Aging and Saving

The Consumer Expenditure Survey by the BLS just released an interesting article highlighting their 30 years as a continuous survey.  I decided that it could be interesting to see what their data combined with Census demographic projections imply about the future trend in savings. One way to do this is to break down the savings rate by age and project it forward.

Years: 2004-2008

All consumer units

Under 25 years

25-34 years

35-44 years

45-54 years

55-64 years

65-74 years

75 years and older

Average Savings Rate

17.5%

-1.0%

15.6%

20.9%

22.3%

18.7%

8.3%

2.4%

As the savings rate obviously wasn’t 17.5% over the past few years, it should be noted that the CES implied measure of savings is rather different than the personal savings rate data calculated by the BEA.

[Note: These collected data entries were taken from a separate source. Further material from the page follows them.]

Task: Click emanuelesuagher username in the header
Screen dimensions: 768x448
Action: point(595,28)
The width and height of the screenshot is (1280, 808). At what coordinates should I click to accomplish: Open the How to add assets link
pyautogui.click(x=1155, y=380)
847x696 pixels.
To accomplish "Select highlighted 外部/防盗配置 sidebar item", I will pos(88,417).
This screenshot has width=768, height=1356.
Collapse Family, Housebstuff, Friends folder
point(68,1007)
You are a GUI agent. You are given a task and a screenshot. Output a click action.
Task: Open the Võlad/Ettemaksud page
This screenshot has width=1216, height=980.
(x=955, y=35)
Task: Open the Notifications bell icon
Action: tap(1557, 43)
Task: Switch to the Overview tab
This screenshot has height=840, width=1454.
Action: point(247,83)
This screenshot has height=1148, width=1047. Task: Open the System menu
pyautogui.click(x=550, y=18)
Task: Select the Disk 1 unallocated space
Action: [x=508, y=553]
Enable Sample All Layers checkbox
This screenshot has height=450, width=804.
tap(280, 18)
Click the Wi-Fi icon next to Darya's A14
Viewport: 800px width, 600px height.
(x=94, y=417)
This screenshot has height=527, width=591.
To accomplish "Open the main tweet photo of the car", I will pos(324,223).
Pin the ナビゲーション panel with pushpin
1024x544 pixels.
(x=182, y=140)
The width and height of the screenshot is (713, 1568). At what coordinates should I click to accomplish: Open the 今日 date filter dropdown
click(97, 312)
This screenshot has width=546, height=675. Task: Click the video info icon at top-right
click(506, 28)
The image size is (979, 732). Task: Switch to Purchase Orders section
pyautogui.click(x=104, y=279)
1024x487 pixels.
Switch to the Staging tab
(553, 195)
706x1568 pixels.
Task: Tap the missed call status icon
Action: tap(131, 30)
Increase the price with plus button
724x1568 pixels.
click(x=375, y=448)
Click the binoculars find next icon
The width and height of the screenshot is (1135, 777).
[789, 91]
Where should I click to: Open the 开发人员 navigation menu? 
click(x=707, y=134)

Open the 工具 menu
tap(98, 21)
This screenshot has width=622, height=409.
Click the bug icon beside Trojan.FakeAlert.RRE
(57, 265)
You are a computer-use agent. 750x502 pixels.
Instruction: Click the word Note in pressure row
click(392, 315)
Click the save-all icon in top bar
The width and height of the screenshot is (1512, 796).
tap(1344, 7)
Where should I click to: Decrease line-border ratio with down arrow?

In 2004, the CES changed the way it calculated income for incomplete survey responders, so the savings bias is calculated as an average of 2004 through 2008, which is about 15%.

The analysis assumes that the savings rate of each group will remain constant, and combines CES data with the US Census projections with constant net immigration to predict the future path of savings rate. The census cohorts are adjusted by the relative amount of consumer units because they suffer the same discrepancies as household data, with fewer young consumer units per capita.  This savings rate is adjusted downward by about 15% to be comparable to the BEA’s personal savings rate data.

The results are interesting in their mildness. The savings rate is only expected to drop a little over 1% due to demographic factors.  Of course, this study is biased for many reasons.

  1. The accuracy of the using the aggregate consumer expenditure data without adjustment is questionable.
  2. Social security and other retirement benefits are assumed to exist at levels comparable to the past few years. This biases the savings rate of the old cohorts higher compared to a likely scenario in which government and pensions have solvency issues due to the increasing dependency ratio. 
  3. The educational and racial composition of the projections is held constant when the savings behavior of these cohorts is actually rather variable.
  4. Wealth effects are completely ignored.